Ahmet Muhip DRANAS Şair (Sinop 1909 – 27 Haziran 1980, Ankara).
Ankara Erkek Lisesi’ni bitirdikten sonra Hâkimiyeti Milliye gazetesinde çalıştı (1930-1935). Bir süre Ankara Hukuk Fakültesinde okuduktan sonra İstanbul Üniversitesi Edebiyat Fakültesi Felsefe bölümüne devam etti; Güzel Sanatlar Akademisinde kitaplık müdürlüğü yaptı. CHP Genel Merkezi’nde Halkevleri Kültür ve Sanat Yayınları’nı yönetti (1938 -1942). Çocuk Esirgeme Kurumu yayın müdürü (1946) oldu. Bu kurumun genel başkanlığına getirildi (1957). Bugün İş Bankası Yönetim Kurulu üyesidir. 1930’lardan başlayarak Görüş, Varlık, Çığır, Ağaç, Gündüz, Yücel gibi sanat dergilerinde çıkan ilk şiirleri hece geleneğinin alışılmış kalıpları içinde, alışılmamış bir anlatım ve imge tazeliği taşıyordu. 1940’tan sonra Ülkü, Varlık, Sanat ve Edebiyat Gazetesi, Şadırvan v.d.de bütün süslerden arınmış, yalın fakat anlam yüklü, enginlik özlemiyle dolup taşan şiirler yayımlamayı sürdürdü. Fakat bugüne kadar şiirlerini kitap haline getirmedi. Tiyatro türünde de eser verdi: Gölgeler (1946), O böyle istemezdi (1948). Psikolojik bir çözümleme eseri olan Bölgeler ile CHP piyes yarışmasında ikincilik kazandı. Bir süre Devlet Tiyatrosu edebi kurul başkanlığı görevini de yürüttü. Dıranas 21 Haziran 1980’de Ankara’da öldü.
Edebi Kişiliği
Dranas’ın şiiri, kendinden öncekilere her ne kadar kalıp bakımından benzerse de, dil ve imge açısından bambaşkadır. Yerli, yabancı çağdaş şiir ustalarının çıraklığını yapmış, çağının, gününün sorunlarına yabancı kalmışsa da, türk şiirine (eski kalıplar içinde) yepyeni bir anlatım, büyüleyici bir imge zenginliği, ulaşılması güç bir ses ve ahenk tazeliği getirmiştir. 1940’tan bu yana yenileşen, biçim ve özce kabuk değiştiren şiir dünyamızda, kitabı olmamasına rağmen, adım unutturmamasını, işlediği konular dışında süsten a-nnmış, «derviş sadeliği» içindeki soylu dili, şaşırtıcı imgeleri yanında büyük bir şiir duygusu, şiir sezgisi ve şiir kurma gücüne borçludur.

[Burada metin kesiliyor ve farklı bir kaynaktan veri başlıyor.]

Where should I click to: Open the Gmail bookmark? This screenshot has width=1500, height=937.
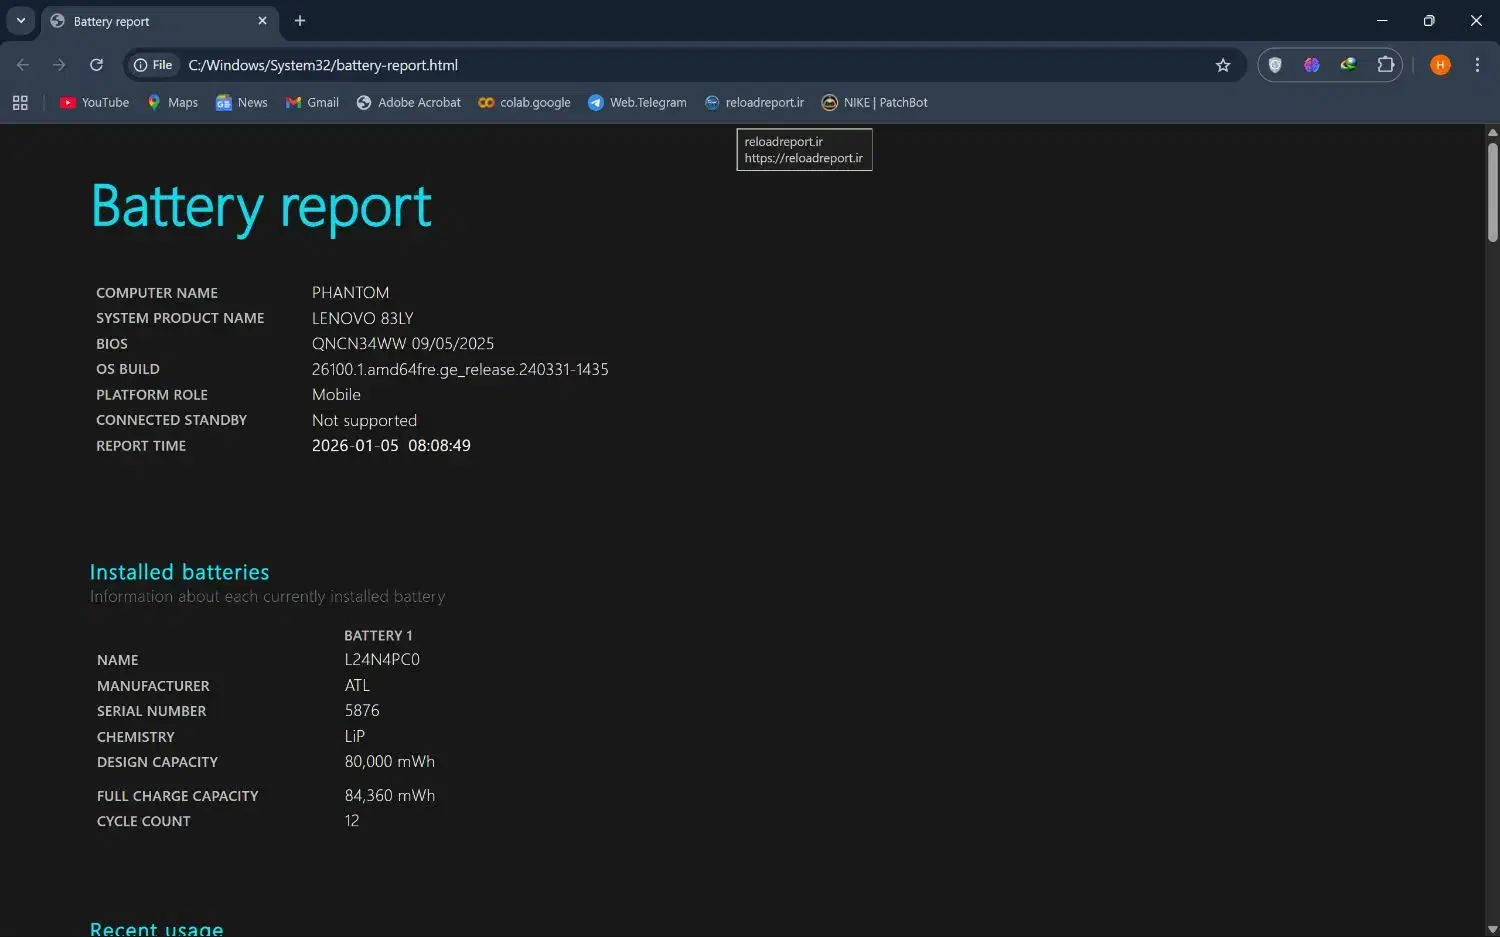coord(312,102)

Şiirlerinde, gönül kapılarına «bir mevsim gibi varıp, bir mevsim gibi» geçer; «içindeki» karanlıklara, mağaralara, inlere güneş ışıklan salmak ister hep. Bu karanlıklardan ışığa çıkmak özlemindedir. Fakat daha çok, gerilerde kalmış güzel günlerin anısında ve geçip giden bir ömrün geri dönülmezliğinde durmadan bunalan ruhuna bir ışık, sıcak bir destek aramaktadır. Bu destek, kimi zaman «güzel»e, «yeni»ye doğru koşan bir sonsuzluk, bir genişlik duygusudur; kimi zaman da, «yemişlerin dallarda sallandığı, gecelerin bir deniz gibi aktığı» günlerin tatlı anısı. Ağrı dağı adlı şiirinde, o içini saran «büyüklük» duygusunu bir an için somutlaştıran dağa bakarken, her şeyin sisler, bilinmezlikler içinde olduğunu görür. Onun gözünde bir saraydır bu dağ; her şey bu sarayın ardından görünür o insana: sevmek, yaşamak ve ölüm.
İşte, bu üç kelime Dranas’ın hayata bakışını özetler ve şiirlerinin başlıca temalarını oluşturur.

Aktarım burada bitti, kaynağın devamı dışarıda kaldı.